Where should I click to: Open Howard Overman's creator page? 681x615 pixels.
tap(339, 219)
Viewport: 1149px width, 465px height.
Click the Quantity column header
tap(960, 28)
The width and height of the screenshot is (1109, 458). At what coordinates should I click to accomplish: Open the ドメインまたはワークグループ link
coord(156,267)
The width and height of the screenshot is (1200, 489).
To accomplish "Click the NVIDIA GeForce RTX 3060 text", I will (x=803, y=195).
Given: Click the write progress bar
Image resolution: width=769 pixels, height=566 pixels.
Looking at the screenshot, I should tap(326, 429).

########

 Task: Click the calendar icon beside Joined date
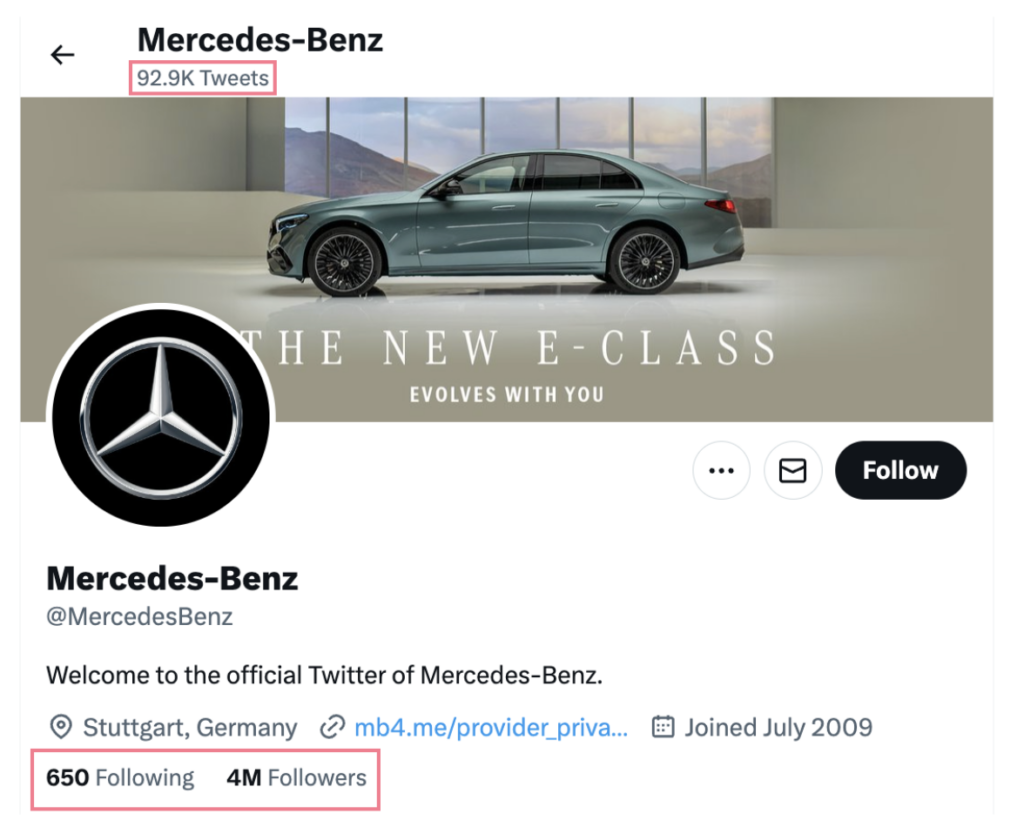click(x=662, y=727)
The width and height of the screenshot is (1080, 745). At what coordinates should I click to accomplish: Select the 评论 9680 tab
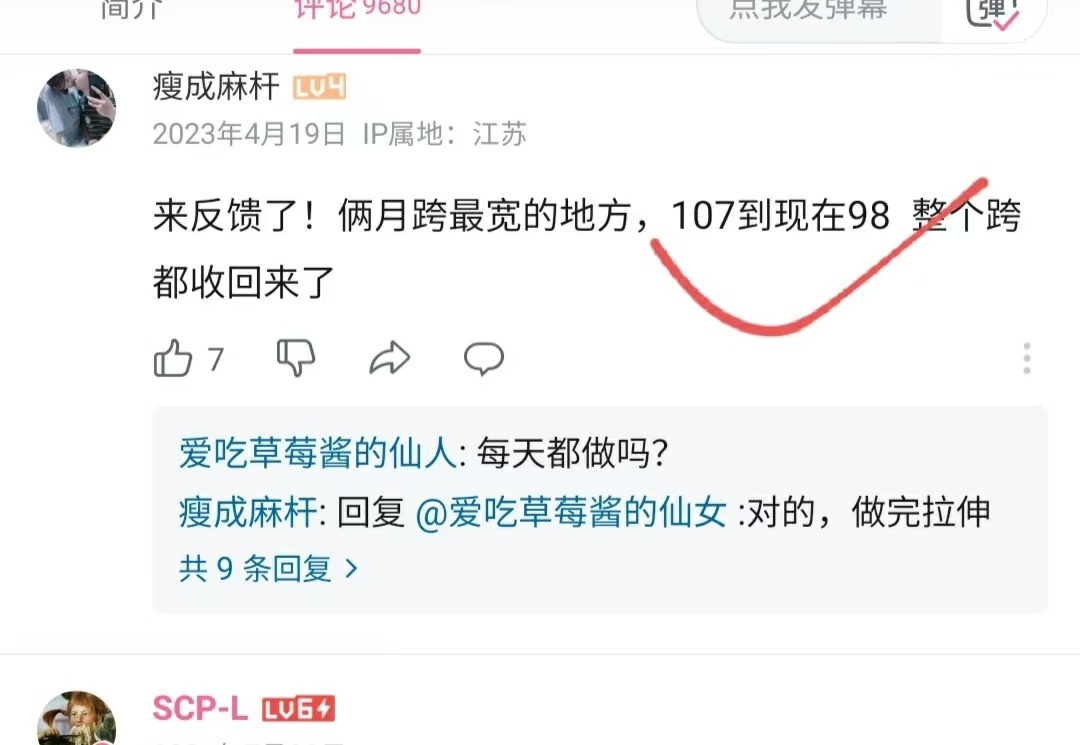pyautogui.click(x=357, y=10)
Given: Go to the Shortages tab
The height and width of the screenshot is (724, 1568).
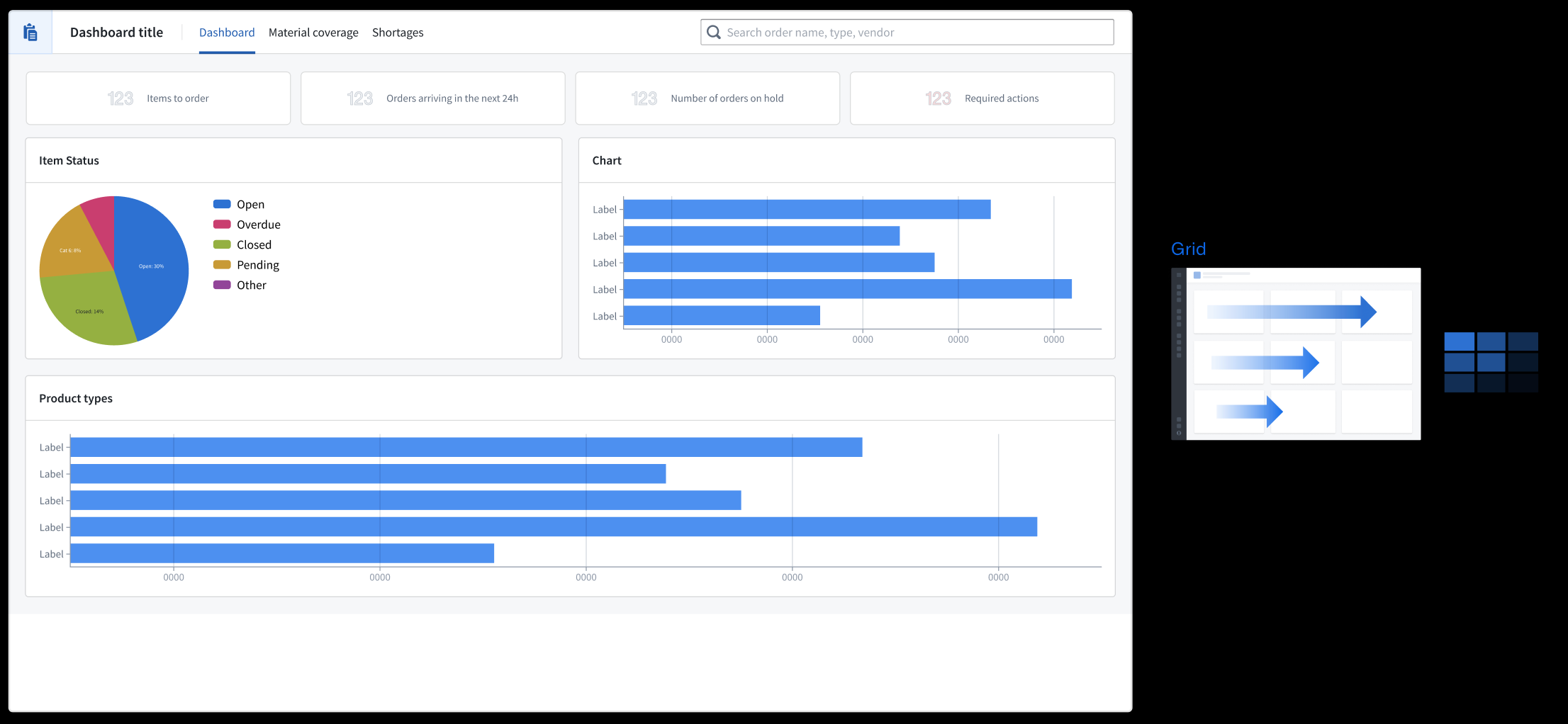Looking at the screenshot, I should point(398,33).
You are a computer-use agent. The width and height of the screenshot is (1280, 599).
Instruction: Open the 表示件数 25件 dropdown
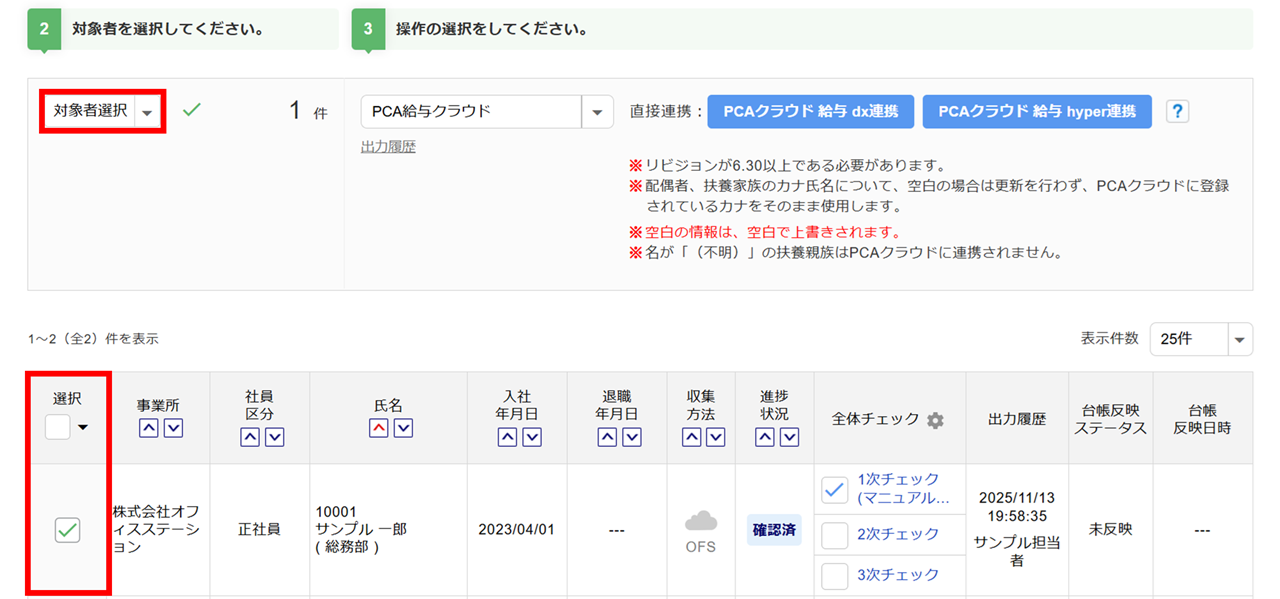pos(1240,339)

########

- **TASK STATEMENT**: Identify the lines in the entries above that contain "Given", then copy them out.

- **FINISHED EXERCISE**:
Given: Click the write progress bar
Given: Go to the Shortages tab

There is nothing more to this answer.